The same is also true for `a lrotate (32-b)`. It can be optimized to
`a rrotate b`.
This patch adds following patterns:
a rrotate (32-b) -> a lrotate b
a lrotate (32-b) -> a rrotate b
PR tree-optimization/109906
gcc/ChangeLog:
* match.pd (a rrotate (32-b) -> a lrotate b): New pattern
(a lrotate (32-b) -> a rrotate b): New pattern
gcc/testsuite/ChangeLog:
* gcc.dg/tree-ssa/pr109906.c: New test.
---
gcc/match.pd | 9 ++++++
gcc/testsuite/gcc.dg/tree-ssa/pr109906.c | 40 ++++++++++++++++++++++++
2 files changed, 49 insertions(+)
create mode 100644 gcc/testsuite/gcc.dg/tree-ssa/pr109906.c
Comments
On 9/18/24 12:45 AM, Eikansh Gupta wrote:
> The pattern `a rrotate (32-b)` should be optimized to `a lrotate b`.
> The same is also true for `a lrotate (32-b)`. It can be optimized to
> `a rrotate b`.
>
> This patch adds following patterns:
> a rrotate (32-b) -> a lrotate b
> a lrotate (32-b) -> a rrotate b
>
> PR tree-optimization/109906
>
> gcc/ChangeLog:
>
> * match.pd (a rrotate (32-b) -> a lrotate b): New pattern
> (a lrotate (32-b) -> a rrotate b): New pattern
>
> gcc/testsuite/ChangeLog:
>
> * gcc.dg/tree-ssa/pr109906.c: New test.

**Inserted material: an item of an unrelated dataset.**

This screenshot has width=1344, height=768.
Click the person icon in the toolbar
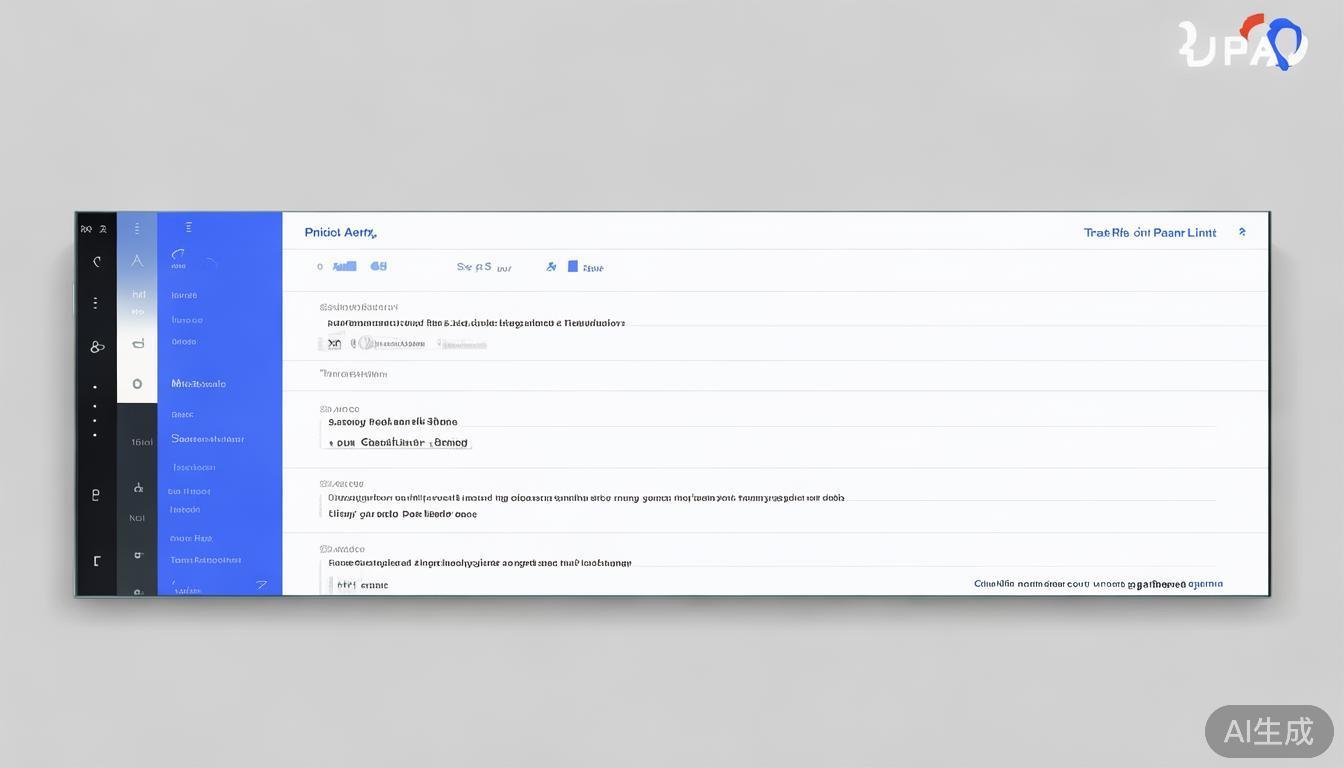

Note I think the testcase is specific to 32bit int targets. You
probably need to use a target selector to limit it appropriately.
> /* { dg-require-effective-target int32 } */
Is probably the magic selector you want...
And you need to indicate where it was bootstrapped and regression tested.
I think the match.pd bits are fine. So it's really just a matter of
dotting i's and crossing t's on process and testsuite adjustment.
Jeff
@@ -4759,6 +4759,15 @@ DEFINE_INT_AND_FLOAT_ROUND_FN (RINT)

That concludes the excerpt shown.